[Input for this task Boundary: Start]
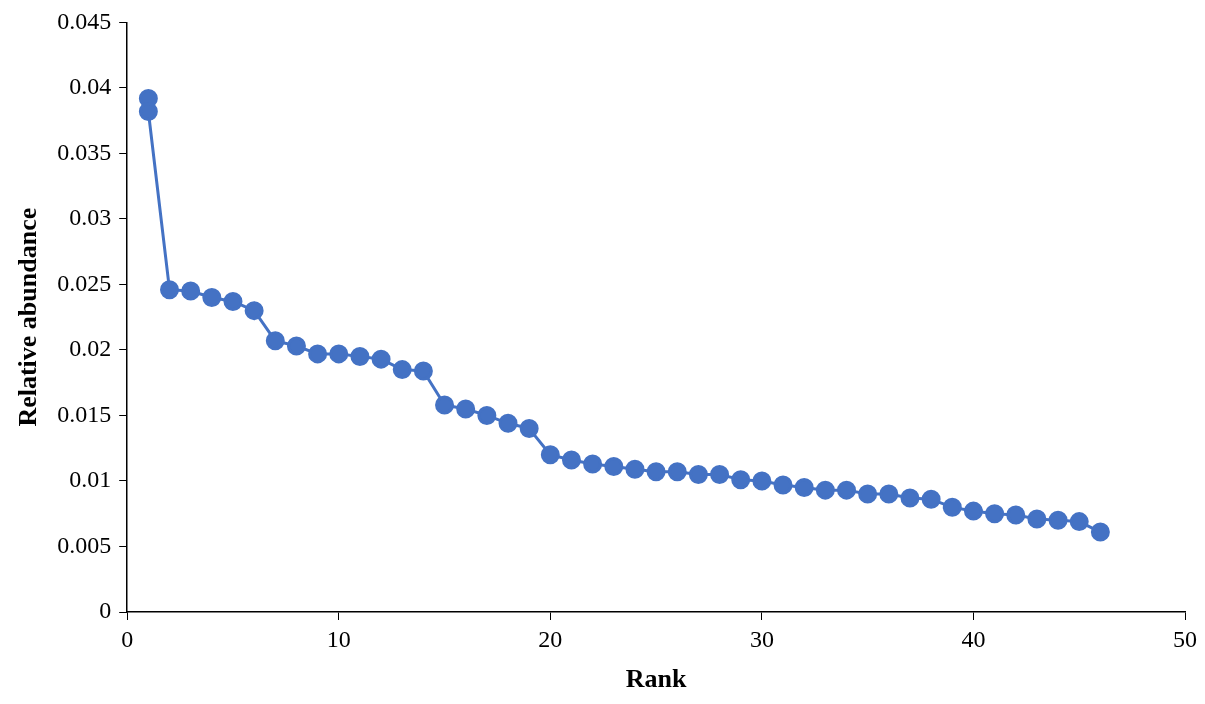  I want to click on y-tick-label: 0.025, so click(84, 282).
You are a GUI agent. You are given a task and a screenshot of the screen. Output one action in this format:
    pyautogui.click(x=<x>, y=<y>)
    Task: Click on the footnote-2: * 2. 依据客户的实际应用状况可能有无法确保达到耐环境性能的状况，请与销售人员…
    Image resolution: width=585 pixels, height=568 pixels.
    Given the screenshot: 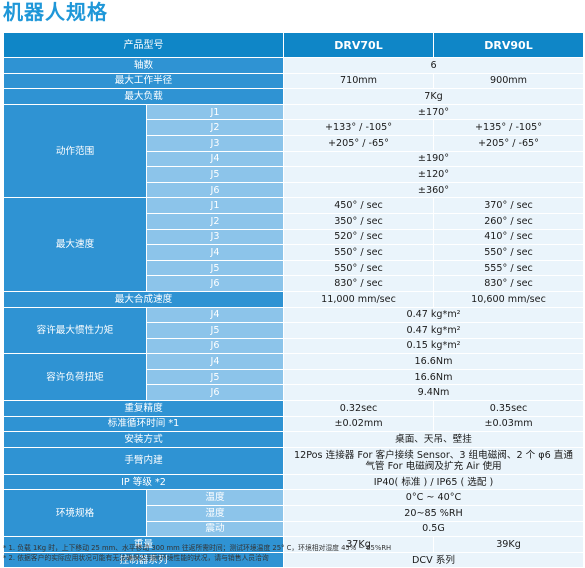 What is the action you would take?
    pyautogui.click(x=136, y=558)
[Input for this task Boundary: End]
§ **What the task requires**: Transcribe the material word for word, beginning at the line that contains "You are a GUI" and stopping after the line that contains "Image resolution: width=585".

§ **Response below**:
You are a GUI agent. You are given a task and a screenshot of the screen. Output one action in this format:
    pyautogui.click(x=<x>, y=<y>)
    Task: Click on the footnote-2: * 2. 依据客户的实际应用状况可能有无法确保达到耐环境性能的状况，请与销售人员…
    Image resolution: width=585 pixels, height=568 pixels.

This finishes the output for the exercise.